## Aim
Please find every line in the listing below that contains the string "width" and copy each one out. Case counts.

## Information shown
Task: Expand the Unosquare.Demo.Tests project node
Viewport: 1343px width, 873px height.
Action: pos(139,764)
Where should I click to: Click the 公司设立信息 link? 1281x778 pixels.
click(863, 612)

--

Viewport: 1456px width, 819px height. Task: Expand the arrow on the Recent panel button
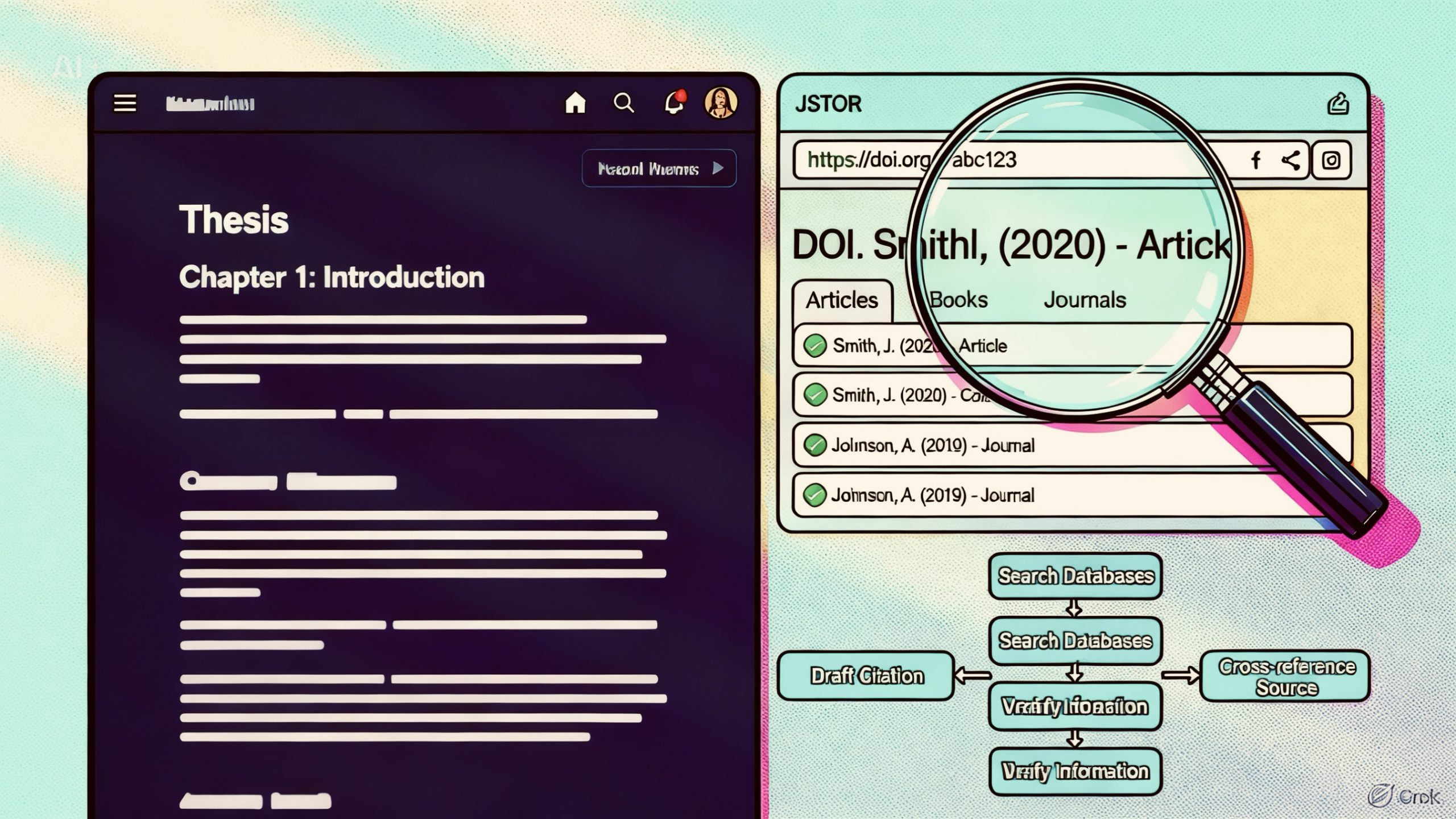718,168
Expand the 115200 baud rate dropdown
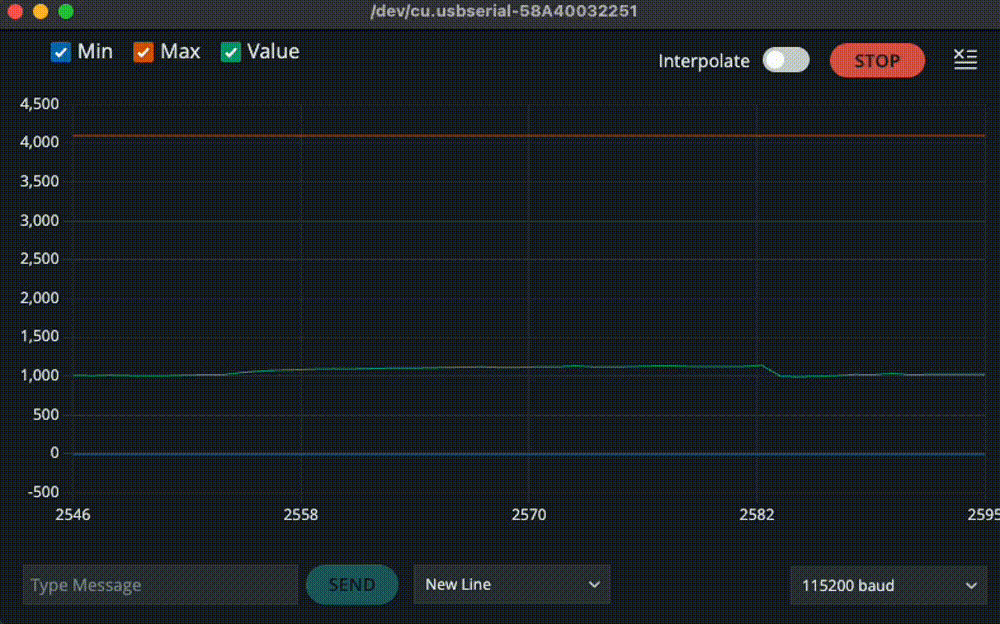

--

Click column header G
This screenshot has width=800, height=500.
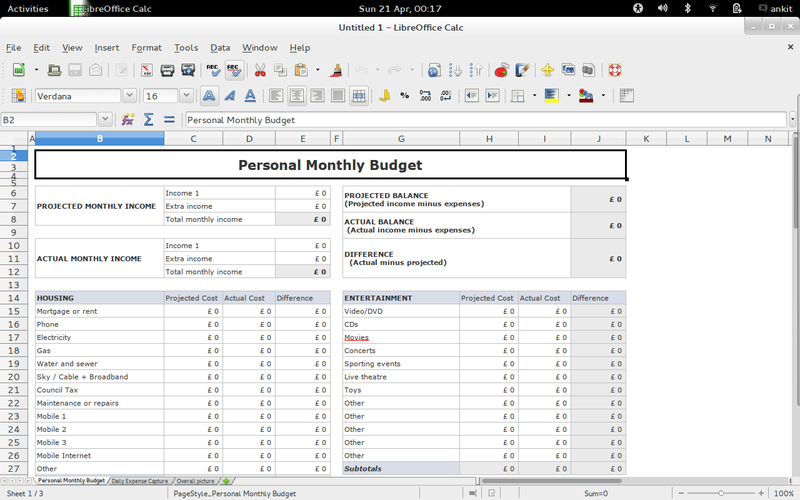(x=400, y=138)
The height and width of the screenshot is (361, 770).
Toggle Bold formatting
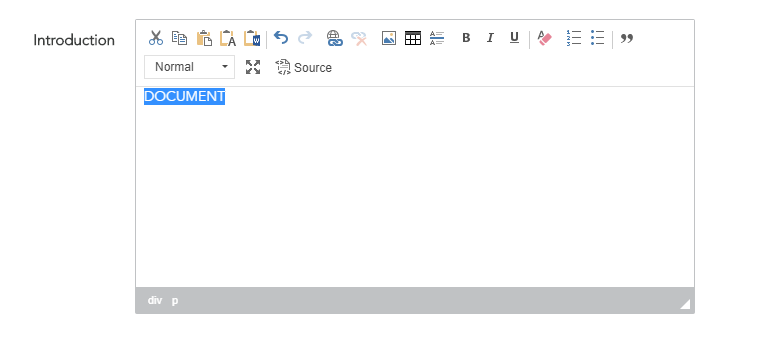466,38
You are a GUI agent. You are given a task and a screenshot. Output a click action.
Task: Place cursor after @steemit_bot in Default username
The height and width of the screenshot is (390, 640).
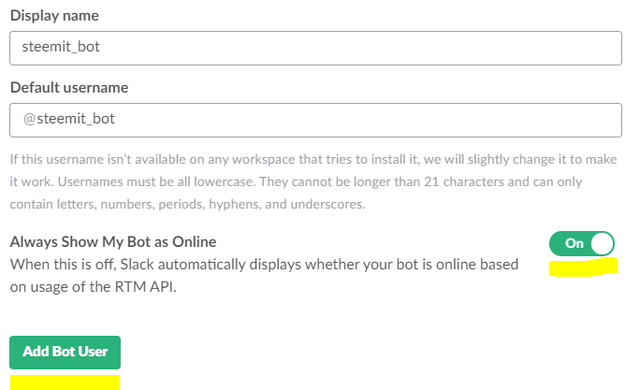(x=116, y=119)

## Solution to the problem
Viewport: 1343px width, 873px height.
Viewport: 1456px width, 819px height. Task: Expand the arrow on the Recent panel button
This screenshot has width=800, height=500.
The height and width of the screenshot is (361, 770).
The height and width of the screenshot is (390, 640).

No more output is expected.